— Exercise task —
Transcribe the lines from the line with "1200x617 pixels." through the line with "Action: tap(269, 577)", leaving out the pictures.

— Data entries —
• • •

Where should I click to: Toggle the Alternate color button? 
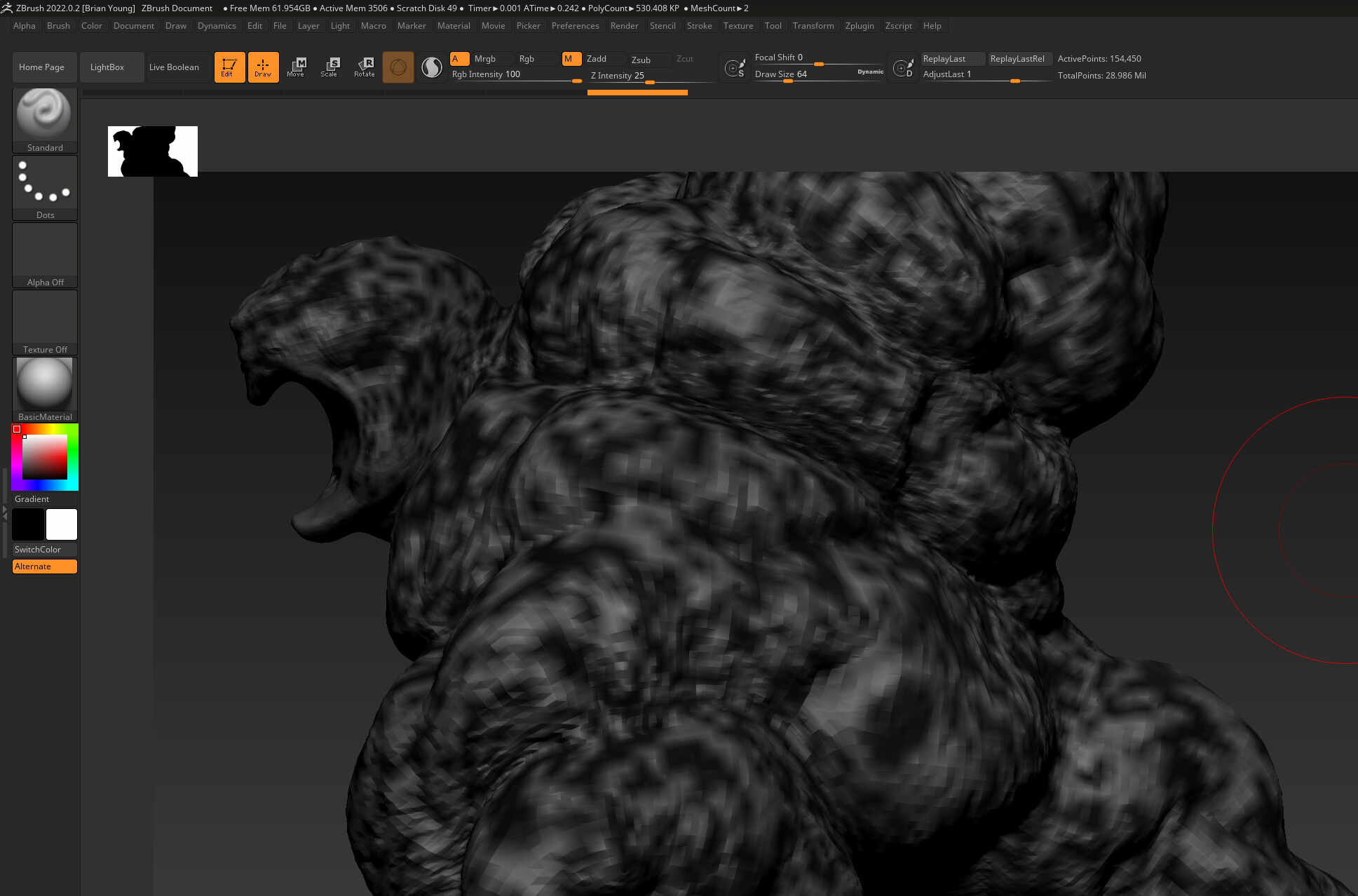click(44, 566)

• • •

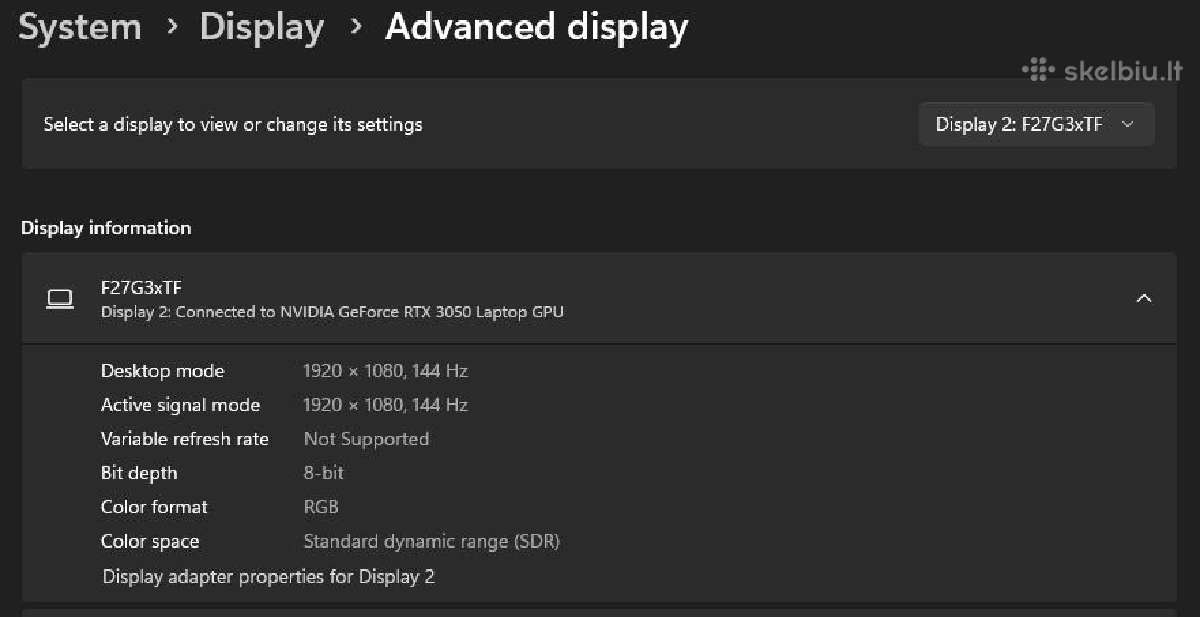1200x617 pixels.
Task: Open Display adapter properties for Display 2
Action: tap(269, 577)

• • •

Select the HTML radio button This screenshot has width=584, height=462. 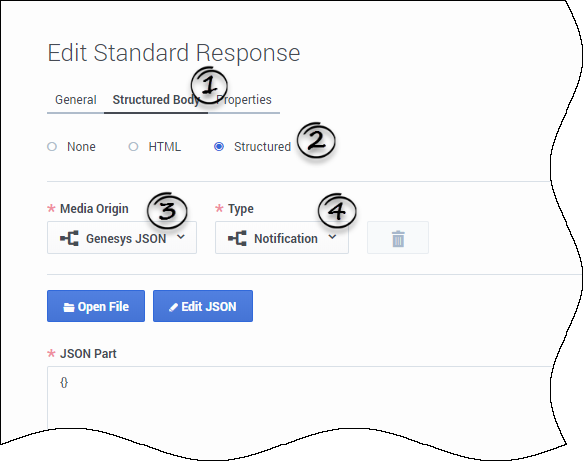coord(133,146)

• • •

— Solution —
1200x617 pixels.
Task: Open Display adapter properties for Display 2
Action: tap(269, 577)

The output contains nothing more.